The Kingdom of Dahomey has been depicted in a number of different works of fiction or creative nonfiction.

===Literature and theatre===
- In the novel Robur the Conqueror (1886) by Jules Verne, the crew and passengers of the Albatross travel to Dahomey, where they interrupt an act of human sacrifice.
- In Dahomey (1903) was a successful Broadway musical, the first full-length Broadway musical written entirely by African Americans, in the early 20th century.
- Novelist Paul Hazoumé's first novel Doguicimi (1938) was based on decades of research into the oral traditions of the Kingdom of Dahomey during the reign of King Ghezo.
- The anthropologist Judith Gleason wrote a novel, Agõtĩme: Her Legend (1970), centered on one of the wives of a king of Dahomey in the late 18th century, who offends her husband who sells her to slavery in Brazil; she makes a bargain with a vodu (deity), putting her son on the throne of Dahomey and bringing her home.
- Another novel tracing the background of a slave, this time in the United States, was The Dahomean, or The Man from Dahomey (1971), by the African-American novelist Frank Yerby; its hero is an aristocratic warrior.
- In the third of George McDonald Fraser's Flashman novels, Flash for Freedom! (1971), Flashman dabbles in the slave trade and visits Dahomey.
- The Viceroy of Ouidah (1980) by Bruce Chatwin is the story of a Brazilian who, hoping to make his fortune from slave trading, sails to Dahomey in 1812, befriending its unbalanced king and coming to a bad end.
- The main character of one of the two parallel stories in Will Do Magic for Small Change (2016) by Andrea Hairston is Kehinde, a Yoruba woman forced into the Dahomean army; she struggles with divided loyalty, and after the fall of Behanzin, joins a French entertainment troupe who intend to exhibit her as an Amazon at the Chicago World's Fair.
- The Booker Prize-winning novel Girl, Woman, Other (2019) by Bernardine Evaristo features a character named Amma who writes and directs a play titled The Last Amazon of Dahomey.
- Behanzin's resistance to the French attempt to end slave trading and human sacrifice has been central to a number of works.
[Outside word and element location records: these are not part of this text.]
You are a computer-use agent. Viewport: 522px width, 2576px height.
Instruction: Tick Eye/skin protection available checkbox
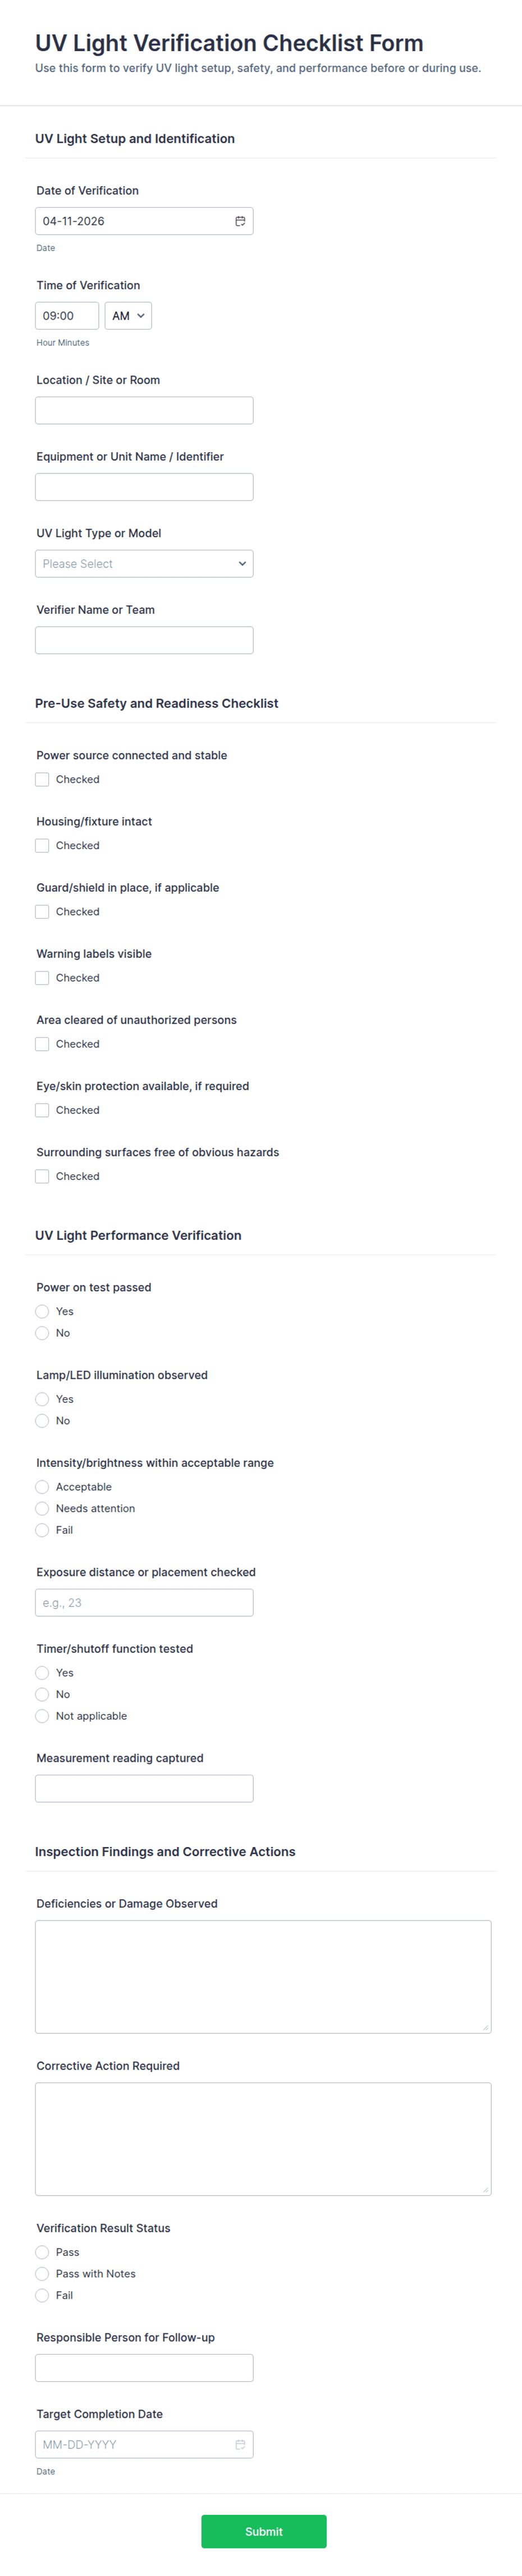[42, 1110]
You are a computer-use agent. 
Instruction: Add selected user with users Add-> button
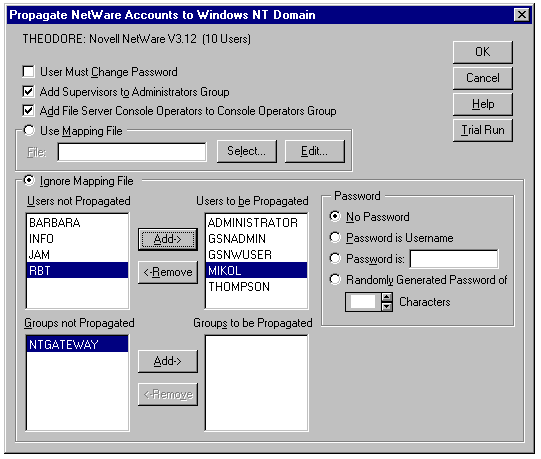[168, 239]
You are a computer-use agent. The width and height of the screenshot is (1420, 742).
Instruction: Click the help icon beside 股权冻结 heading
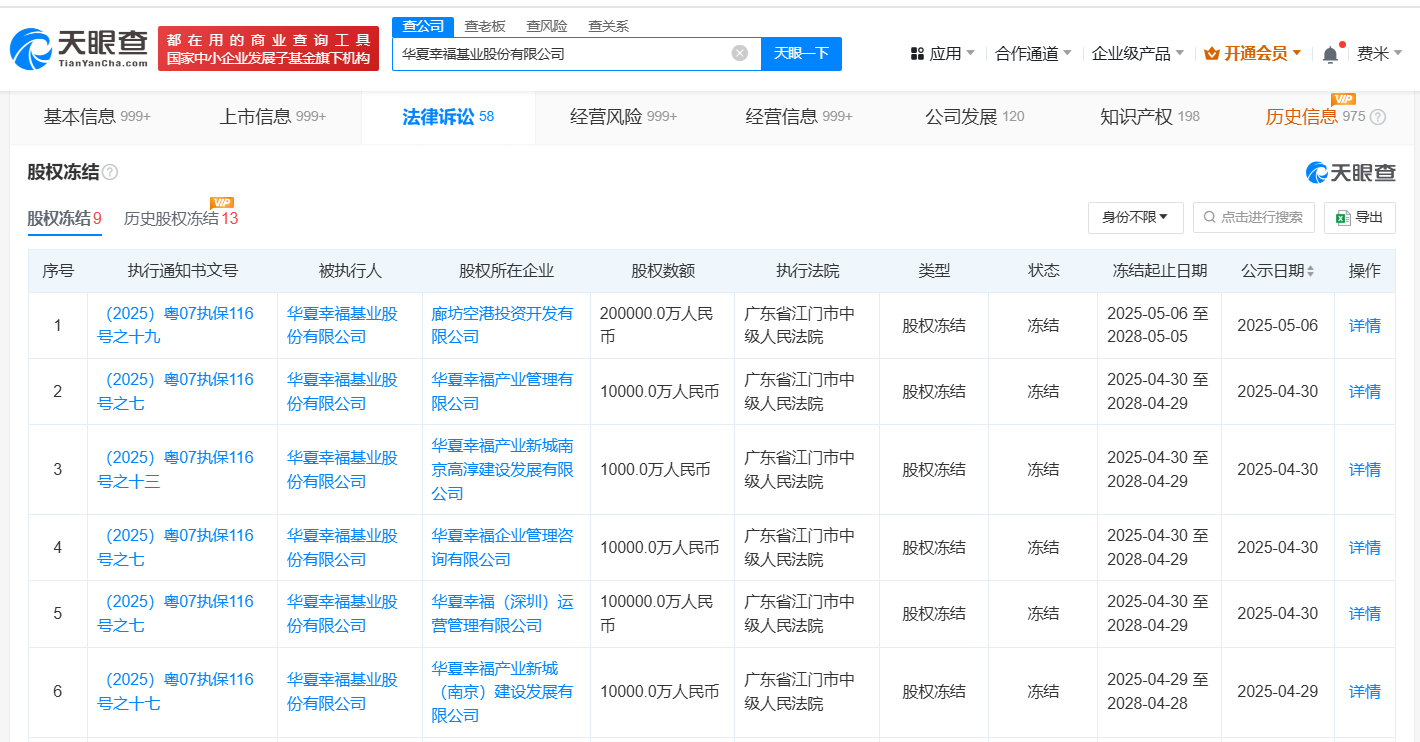[x=110, y=173]
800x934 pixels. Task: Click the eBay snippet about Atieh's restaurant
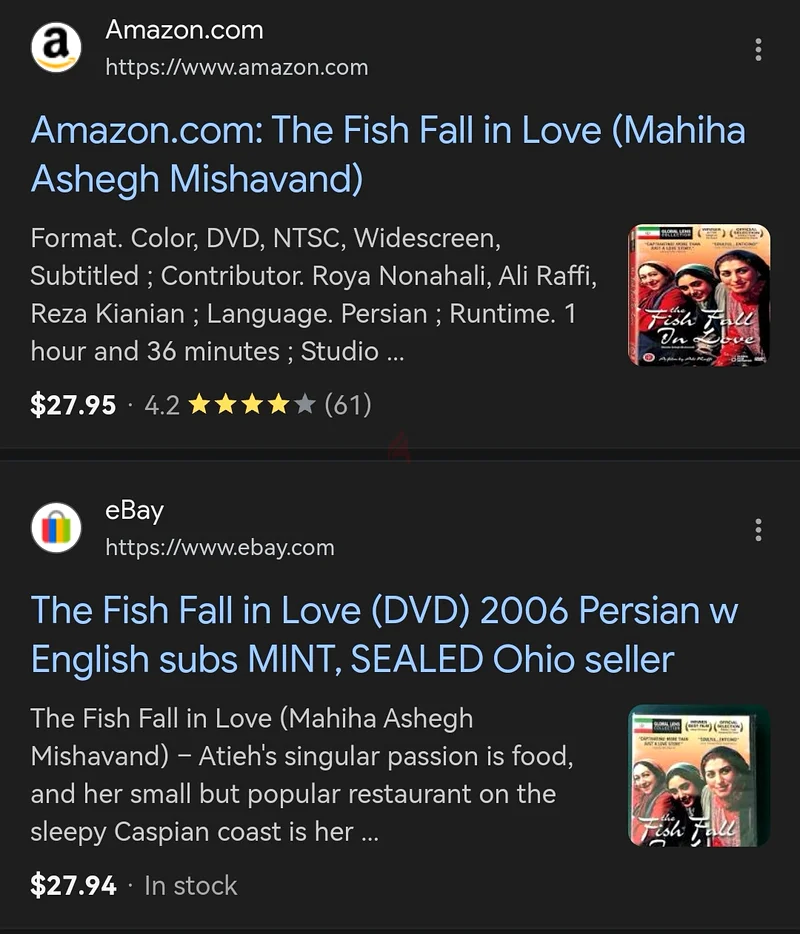coord(301,775)
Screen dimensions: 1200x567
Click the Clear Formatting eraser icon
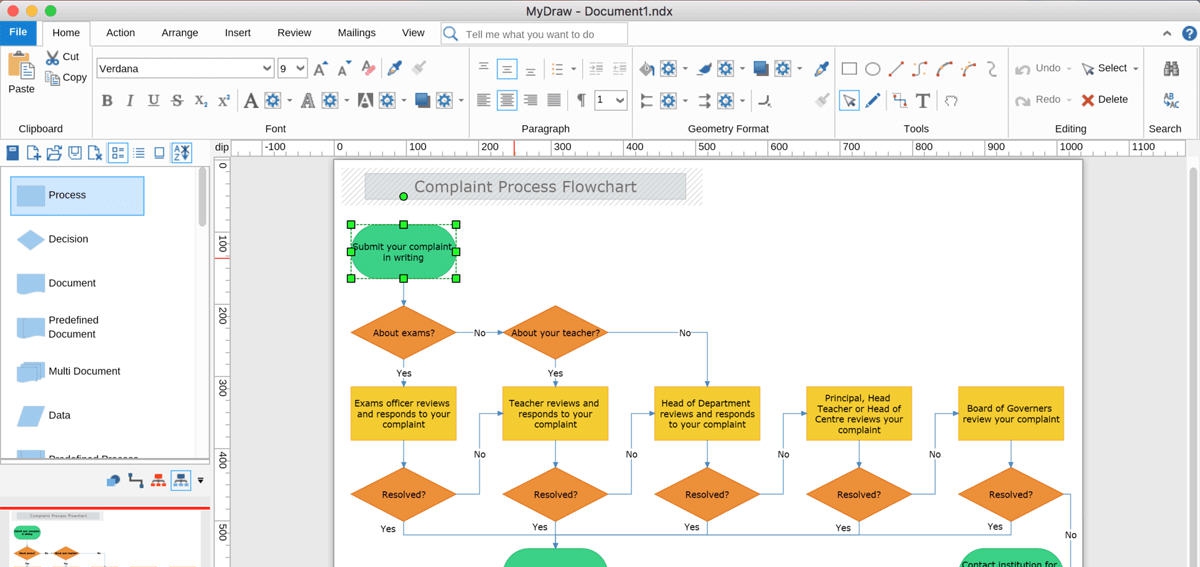(368, 69)
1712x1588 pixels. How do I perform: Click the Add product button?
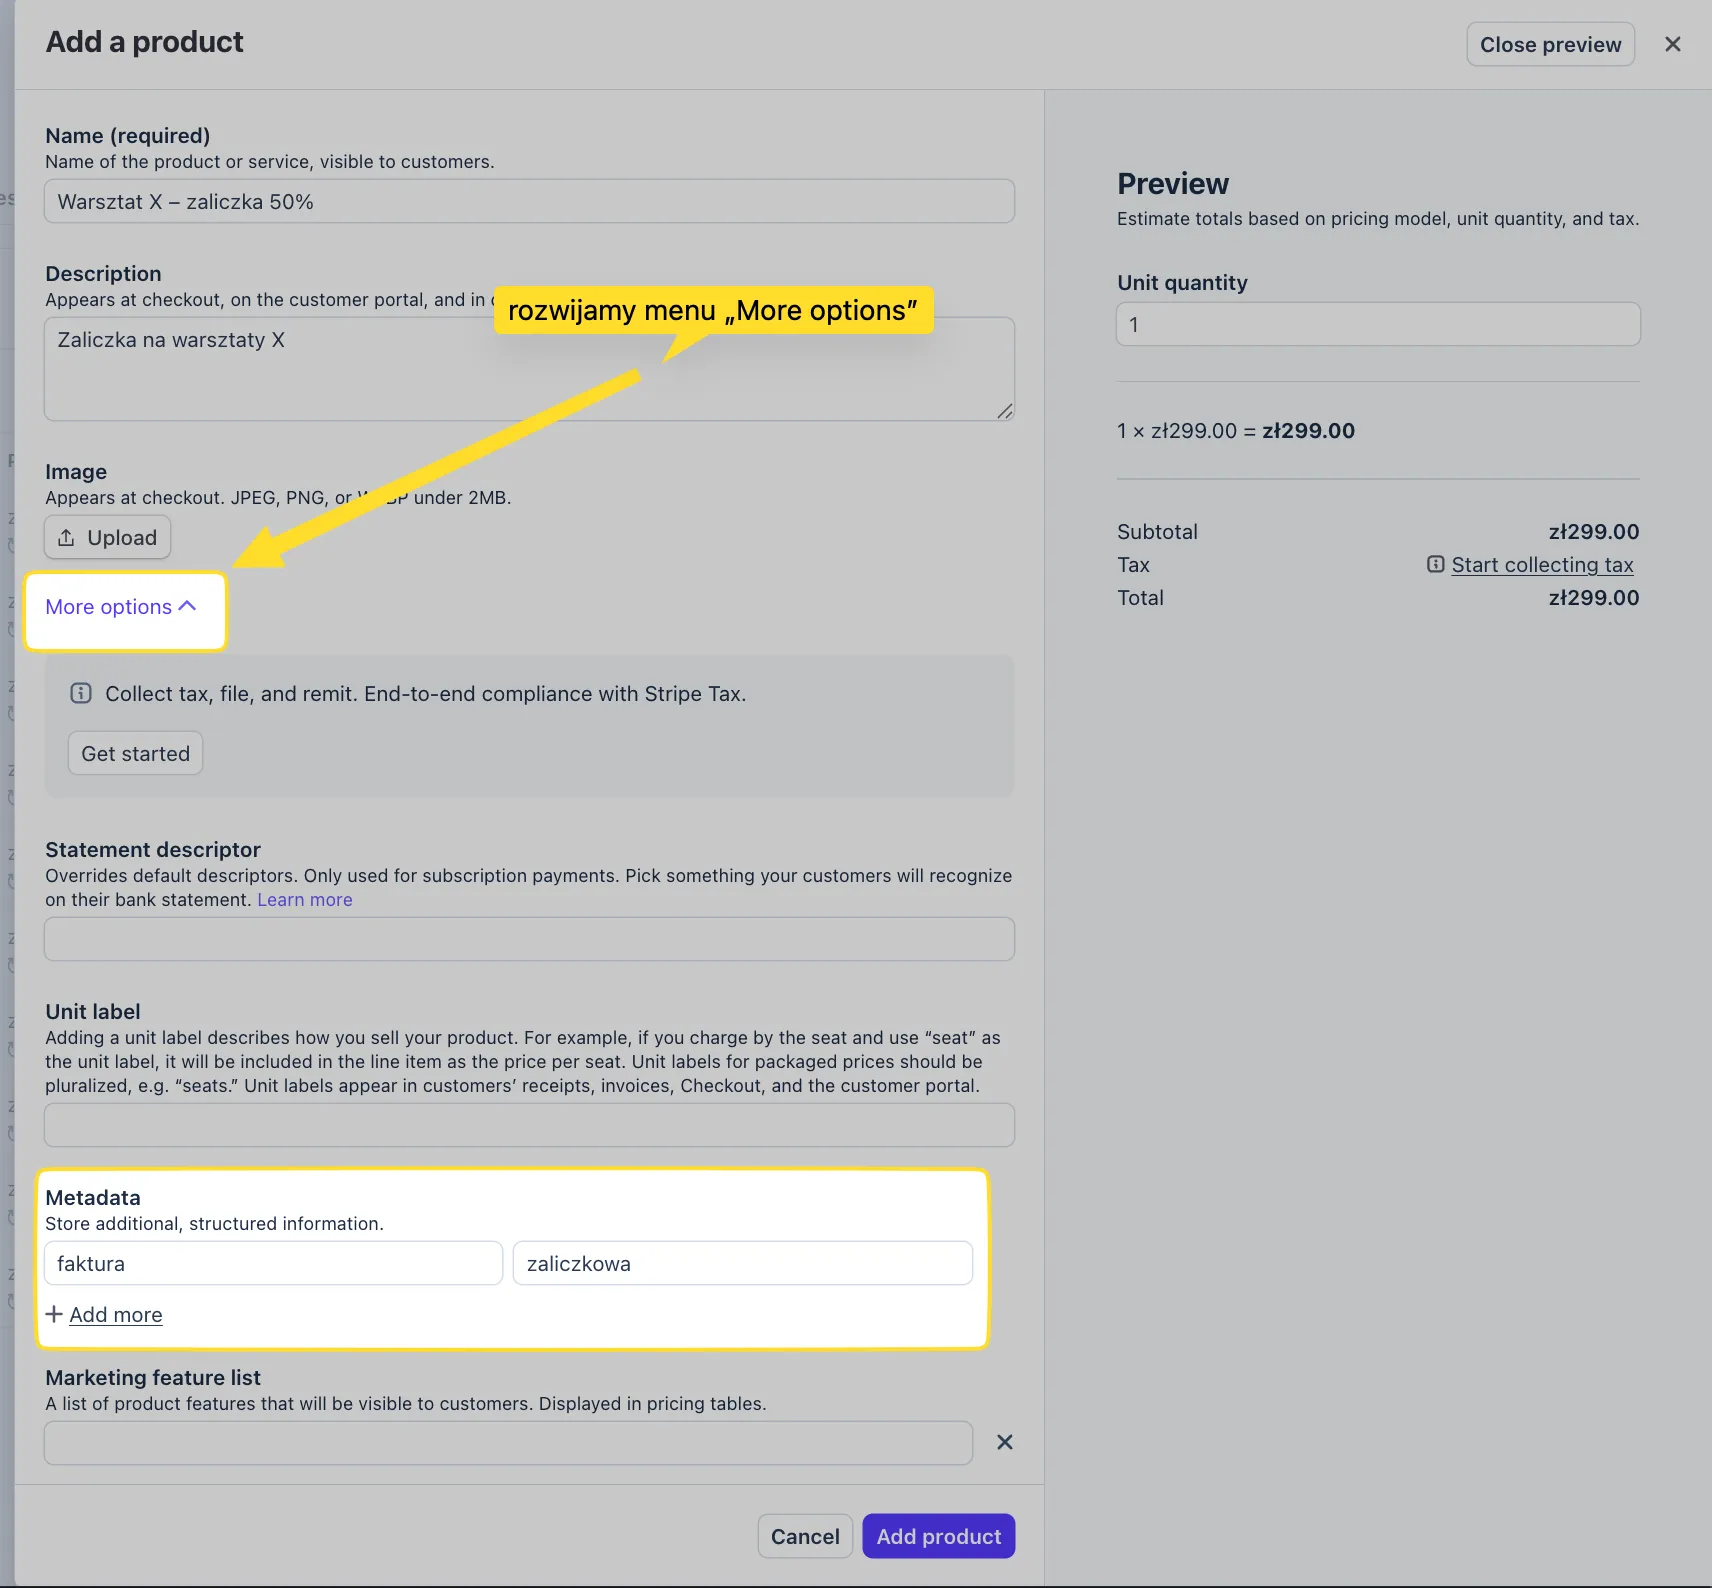point(939,1536)
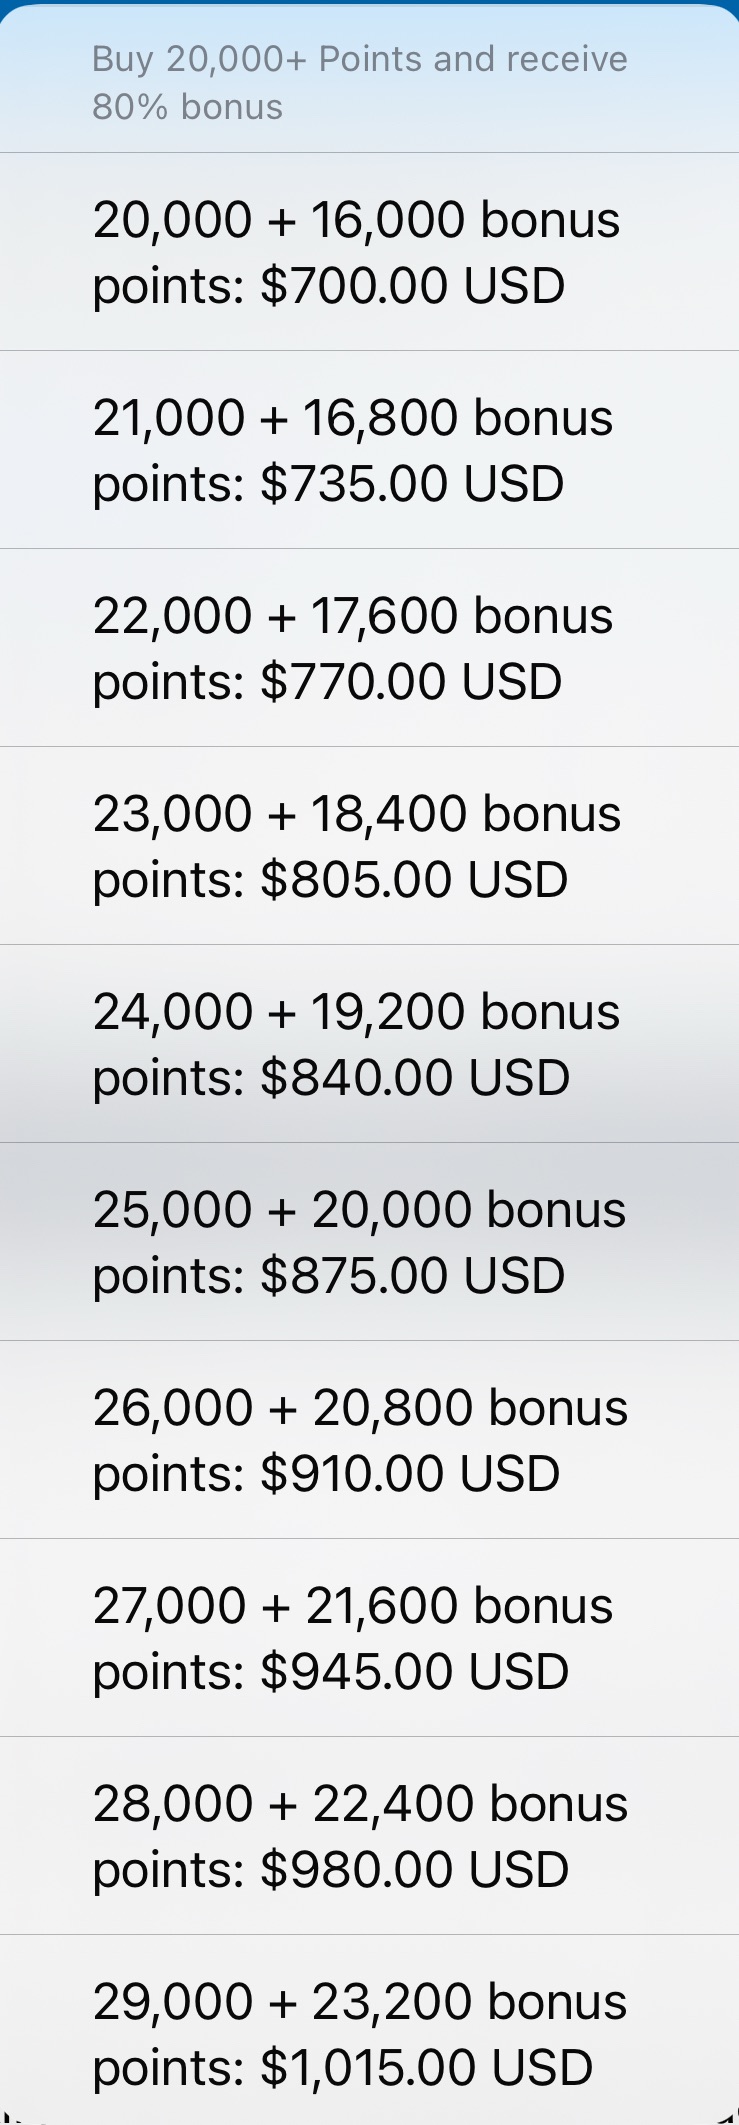Select the 25,000 + 20,000 bonus option
The height and width of the screenshot is (2125, 739).
click(369, 1242)
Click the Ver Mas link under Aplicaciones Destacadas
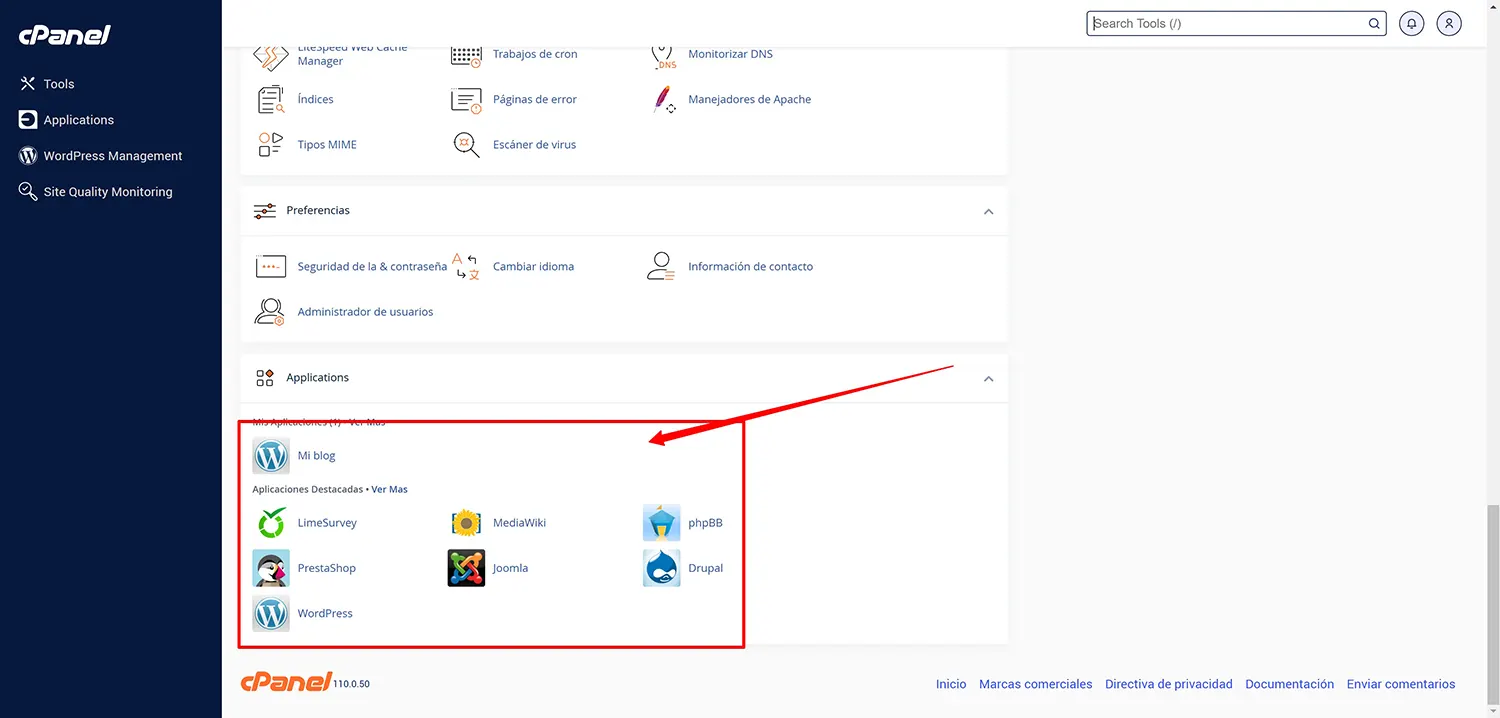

Jean Pliya's first play Kondo le requin (1967), winner of the Grand Prize for African History Literature, tells the story of Behanzin's struggle to maintain the old order. Maryse Condé's novel The Last of the African Kings (1992) similarly focuses on Behanzin's resistance and his exile to the Caribbean. The novel Thread of Gold Beads (2012) by Nike Campbell centers on a daughter of Behanzin; through her eyes, the end of his reign is observed.
- Zora Neale Hurston's book Barracoon: The Story of the Last "Black Cargo", posthumously published May 2018.

===Film and television===
- Dahomey's role in the slave trade is the central focus of the film Cobra Verde (1987), directed by Werner Herzog and adapted from the novel The Viceroy of Ouidah (1980). The main protagonist is a fictional Brazilian slave trader who travels to the kingdom, and the character is based upon the historical Brazilian slave trader Francisco Félix de Sousa, who was politically and economically influential in Dahomey during the reigns of King Adandozan and King Ghezo.
- The historical television drama Victoria (2016) portrays the real-life story of Sarah Forbes Bonetta being freed from slavery in Dahomey in season 2 episode 17 ("Comfort and Joy").
- The Dahomey Amazons are depicted in the film The Woman King (2022), directed by Gina Prince-Bythewood.
- A documentary titled Dahomey directed by Mati Diop, an international co-production among France, Senegal and Benin, was selected in the Competition at the 74th Berlin International Film Festival and won the Golden Bear. It is about return of 26 of the royal treasures of the Kingdom of Dahomey to Benin.

===Video games===
Dahomey has been depicted in some historical war strategy video games.
- The Dahomey Amazons appear in the historical strategy video game Empire: Total War (2009), developed by Creative Assembly.
- In the grand strategy video games Europa Universalis IV (2013) and Victoria 3 (2022), both developed by Paradox Interactive, Dahomey appears as one of many historical nations that players can play as or interact with.